Sabrina Spielrein is another influential psychoanalyst who also played a part in the development of psychoanalysis. During Freud’s and Jung’s early friendship, they would discuss together Spielrein’s case, as she was initially one of Jung’s patients. Spielrein went on to introduce the concept of psychoanalysis in Russia and developed the concept of the death instinct. Spielrein (1912), suggested her own version of the drive theory. She bases hers on the conflicting nature of desire and the destructive components of sexuality. Whereas, Freud bases his drive theory on the contradiction amongst sexual drives and survival drives.

Horney became one of the first critics of Freud’s views on feminine psychology as discussed in the previous section of this essay. ​ She suggested that it is men who are affected by their incapability to give birth to a child. She referred to this as womb envy (Horney, 1942). Freud indirectly responded, writing, 'We shall not be very greatly surprised if a woman analyst who has not been sufficiently convinced of the intensity of her own wish for a penis also fails to attach proper importance to that factor in her patients' (Freud, 1949).

Melanie Klein became a prominent member of the psychoanalytic community and developed the technique known as ‘play therapy, which is still widely used today. Klien developed Freud’s understanding of the unconscious mind. In the same way Freud would analyse an individual's dreams, Klien would analyse child’s play and much like Freud believed in the Oedipus complex. She would then go on to discover that the Oedipus complex takes place at an earlier stage that Freud thought.

Anna Freud, Sigmund Freud’s daughter, also played a vital role in evolving of her father’s theories and contributed significantly to child psychoanalysis.

Lou Andreas-Salome is another psychoanalyst who contributed greatly to psychoanalysis. Adreas-Salome (1899), she claimed women were the superior gender due to biological factors, contradicting Freud. Feminists have an interest in Adreas-Salome as she would often exchange differing views with Freud.

Minsky refers to psychologists Firestone (1979) and Millet (1970), and claims that they argued that Freud’s structure of gender and the inequality he portrays between the male and female genders are fixated around the father figure and the phallic stage. Firestone and Millet asked why a child would initially assume that every human being is born with a penis and why this particular body part provokes envy (Aslop, 2002).
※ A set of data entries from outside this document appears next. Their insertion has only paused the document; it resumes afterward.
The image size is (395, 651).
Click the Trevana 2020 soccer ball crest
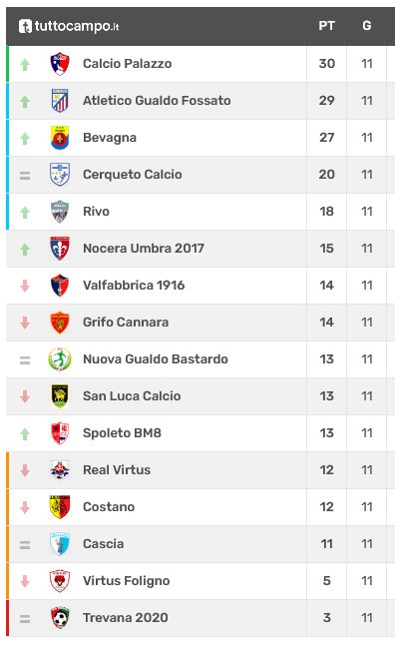click(x=60, y=618)
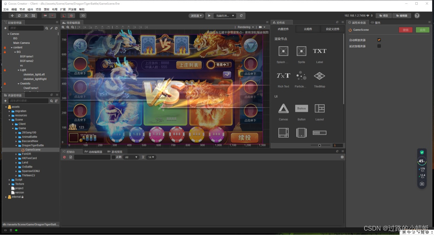Click the Sprite node in the widget library
434x235 pixels.
point(301,51)
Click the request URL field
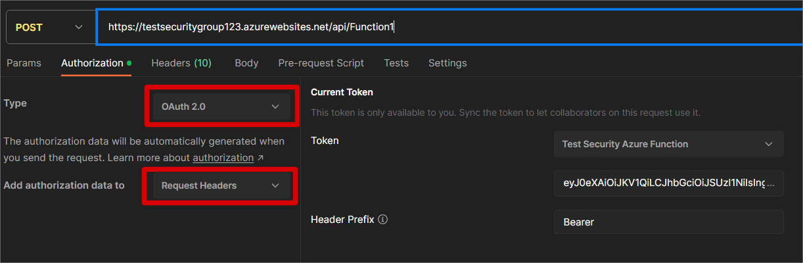The image size is (803, 263). point(447,27)
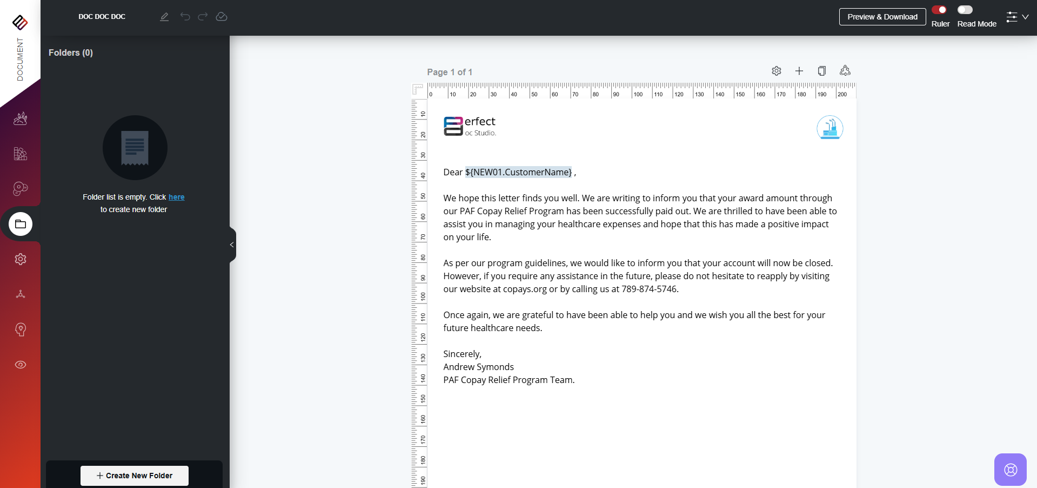Click the recycle icon above the page
Screen dimensions: 1037x488
(845, 71)
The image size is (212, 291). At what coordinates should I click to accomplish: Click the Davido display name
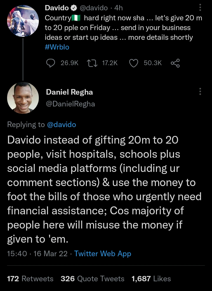tap(57, 8)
In conclusion, it is clear that Freuds view on females was a trigger to many women. Freud’s suggestion that our gender is based on what happens in our unconscious mind during the phallic stage is something that many female psychoanalysts, such as Horney and Firestone disagree with. However, we can also note the controversial views from Freud somewhat paved a way for female psychology to become more and more prominent, as it allowed for female psychanalysts to delve further into the subject so that they could, in their way, show that Freud was wrong.


  1. Alsop, R., Fitzsimons, A., & Lennon, K. (2002). Theorising gender. Oxford: Polity. 39-63
  2. Burke, N. (1998). Gender & Envy. Routledge, New York; London: 20-23
  3. Deutsch, H. (1944-1945). The psychology of women: A psychoanalytic interpretation. Vol. 1: Girlhood; Vol. 2: Motherhood. New York: Green and Stratton.
  4. Freud, S. (1905). Three essays on the theory of sexuality. Se, 7.
  5. Freud, S. (1909). Analysis of a phobia of a five-year-old boy. In The Pelican Freud Library (1977), Vol 8, Case Histories 1, pages 169-306
  6. Freud, S. (1894). The neuro-psychoses of defence. SE, 3: 41-61.
  7. Freud, S. (1896). Further remarks on the neuro-psychoses of defence. SE, 3: 157-185.
  8. Horney, K. (1924). On the genesis of the castration complex in women. International Review of Psycho-Analysis, 5, 50-65.
  9. Horney, K., (1942). The collected works of Karen Horney (volume II). W.W. Norton Company, New York.